Task data —

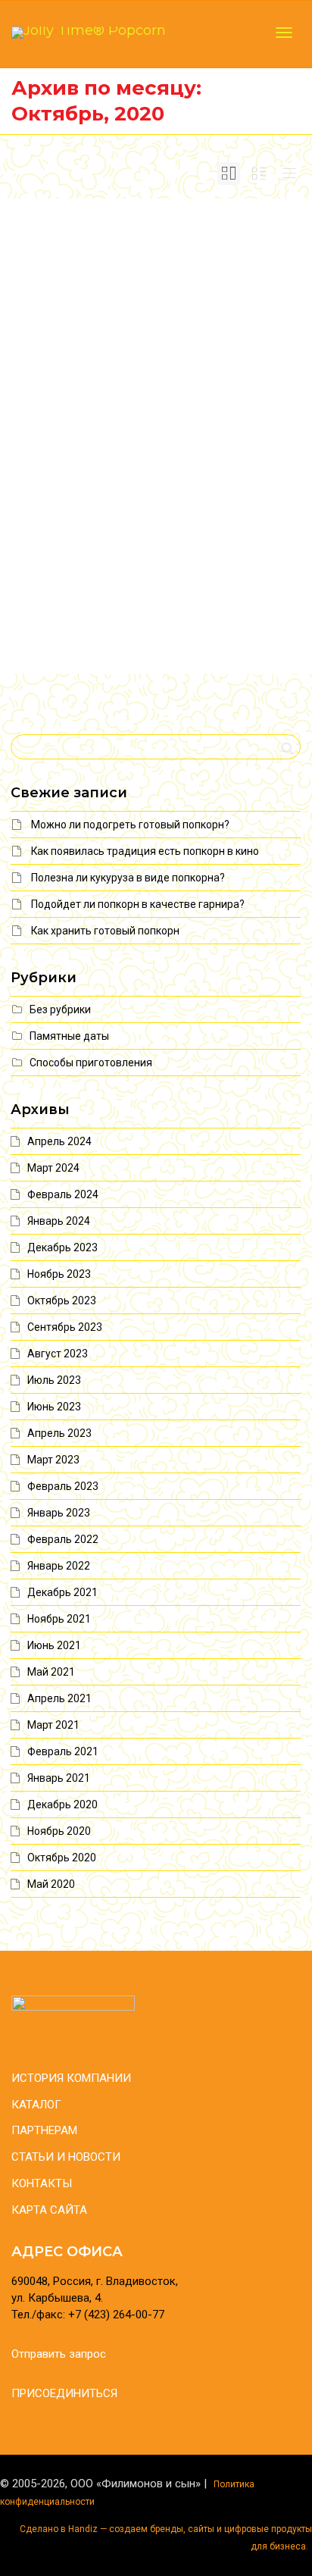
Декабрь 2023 (62, 1247)
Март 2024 (53, 1168)
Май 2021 (51, 1672)
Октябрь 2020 (61, 1857)
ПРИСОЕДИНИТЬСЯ (64, 2393)
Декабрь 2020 (62, 1804)
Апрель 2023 (59, 1433)
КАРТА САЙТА (49, 2210)
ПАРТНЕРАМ (44, 2130)
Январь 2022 (58, 1566)
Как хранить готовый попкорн (105, 931)
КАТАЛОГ (36, 2104)
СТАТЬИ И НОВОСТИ (65, 2157)
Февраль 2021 (62, 1751)
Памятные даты (69, 1036)
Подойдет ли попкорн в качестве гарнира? (138, 904)
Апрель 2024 (59, 1141)
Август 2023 (57, 1353)
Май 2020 (51, 1884)
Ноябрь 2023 (59, 1274)
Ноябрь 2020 (59, 1831)
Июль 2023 (54, 1380)
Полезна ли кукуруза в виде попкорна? (128, 878)
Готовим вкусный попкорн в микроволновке (152, 520)
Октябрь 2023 (61, 1300)
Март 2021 (53, 1725)
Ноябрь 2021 (59, 1619)
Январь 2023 (58, 1513)
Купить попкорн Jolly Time (148, 278)
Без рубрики (148, 296)
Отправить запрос (58, 2354)
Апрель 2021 (59, 1698)
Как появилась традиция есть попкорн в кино (145, 851)
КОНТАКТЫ (41, 2183)
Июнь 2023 (54, 1407)
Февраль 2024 (62, 1194)
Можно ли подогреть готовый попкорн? (130, 824)
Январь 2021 (58, 1778)
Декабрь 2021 (62, 1592)
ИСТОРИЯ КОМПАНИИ (71, 2078)
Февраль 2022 (62, 1539)
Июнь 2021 (54, 1645)
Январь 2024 (58, 1221)
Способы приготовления (91, 1062)
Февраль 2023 (62, 1486)
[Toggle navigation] (284, 32)
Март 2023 (53, 1460)
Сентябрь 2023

Problem statement —
With the pictures left out, return each entry exactly as written.

Task solution —
Декабрь 2023 (62, 1247)
Март 2024 (53, 1168)
Май 2021 (51, 1672)
Октябрь 2020 (61, 1857)
ПРИСОЕДИНИТЬСЯ (64, 2393)
Декабрь 2020 (62, 1804)
Апрель 2023 (59, 1433)
КАРТА САЙТА (49, 2210)
ПАРТНЕРАМ (44, 2130)
Январь 2022 (58, 1566)
Как хранить готовый попкорн (105, 931)
КАТАЛОГ (36, 2104)
СТАТЬИ И НОВОСТИ (65, 2157)
Февраль 2021 (62, 1751)
Памятные даты (69, 1036)
Подойдет ли попкорн в качестве гарнира? (138, 904)
Апрель 2024 (59, 1141)
Август 2023 (57, 1353)
Май 2020 (51, 1884)
Ноябрь 2023 (59, 1274)
Ноябрь 2020 (59, 1831)
Июль 2023 (54, 1380)
Полезна ли кукуруза в виде попкорна? (128, 878)
Готовим вкусный попкорн в микроволновке (152, 520)
Октябрь 2023 (61, 1300)
Март 2021 (53, 1725)
Ноябрь 2021 (59, 1619)
Январь 2023 (58, 1513)
Купить попкорн Jolly Time (148, 278)
Без рубрики (148, 296)
Отправить запрос (58, 2354)
Апрель 2021 (59, 1698)
Как появилась традиция есть попкорн в кино (145, 851)
КОНТАКТЫ (41, 2183)
Июнь 2023 (54, 1407)
Февраль 2024 (62, 1194)
Можно ли подогреть готовый попкорн? (130, 824)
Январь 2021 (58, 1778)
Декабрь 2021 (62, 1592)
ИСТОРИЯ КОМПАНИИ (71, 2078)
Февраль 2022 (62, 1539)
Июнь 2021 (54, 1645)
Январь 2024 (58, 1221)
Способы приготовления (91, 1062)
Февраль 2023 (62, 1486)
[Toggle navigation] (284, 32)
Март 2023 (53, 1460)
Сентябрь 2023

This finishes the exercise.